Albert Coons

Albert Hewett Coons ( born June 28, 1912 in Gloversville, New York, † September 30, 1978 in Brookline, Massachusetts) was an American physician ( pathology, immunology ). He was the first to immunofluorescence techniques developed in the 1940s and anwandte.

Coons studied at Williams College in Williamstown (Massachusetts ) with a bachelor 's degree in 1933, and at Harvard Medical School, from which he graduated with an MD was followed by residency training at Massachusetts General Hospital ( Residency ), which a Fellowship in Bacteriology and Immunology Thorndike Memorial Laboratory at the local joined with Hans Zinsser. 1939 came to him during a stay in Berlin an der Charité the idea detect antigens by marked with fluorescent molecules specific antibodies. Upon his return to Boston, he conducted research thereon, said he developed the chemical techniques with the organic chemist Louis Fieser and tested for antibodies to pneumococci, which he anhängte the fluorescent molecules anthracene isocyanate.

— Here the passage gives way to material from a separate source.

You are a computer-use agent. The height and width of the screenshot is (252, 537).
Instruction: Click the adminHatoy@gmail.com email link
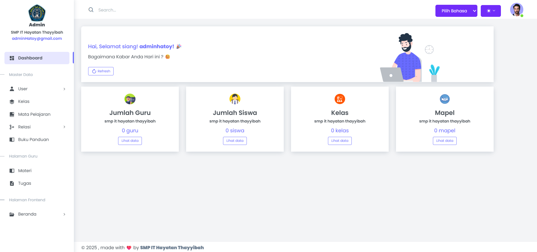click(x=37, y=38)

The antibodies retained their effect and led to the flocculation of the pneumococcus, which was now visible under UV light in the microscope.

Coons developed after the techniques of immunofluorescence (immunohistochemistry ) on. He was by military service as a pathologist and laboratory director in the U.S. Army Medical Corps in the Pacific War from 1946 as a scientist at Harvard, where he was instructor in 1947. In 1953 he Career Investigator of the American Heart Association and at the same time a visiting professor at Harvard was. In 1970 he became a professor in the Department of Bacteriology and Immunology, Harvard Medical School, from 1971 in the Department of Pathology.

He was president of the Histochemistry Society and in the years 1960/1961 the American Association of Immunologists, as well as several honorary doctorate. In 1959 he received the Albert Lasker Award for Basic Medical Research, the 1961 Paul Ehrlich and Ludwig Darmstaedter Prize, a 1962 Gairdner Foundation International Award and the Passano Award and the 1966 Emil von Behring Prize. In 1962 he was elected to the National Academy of Sciences.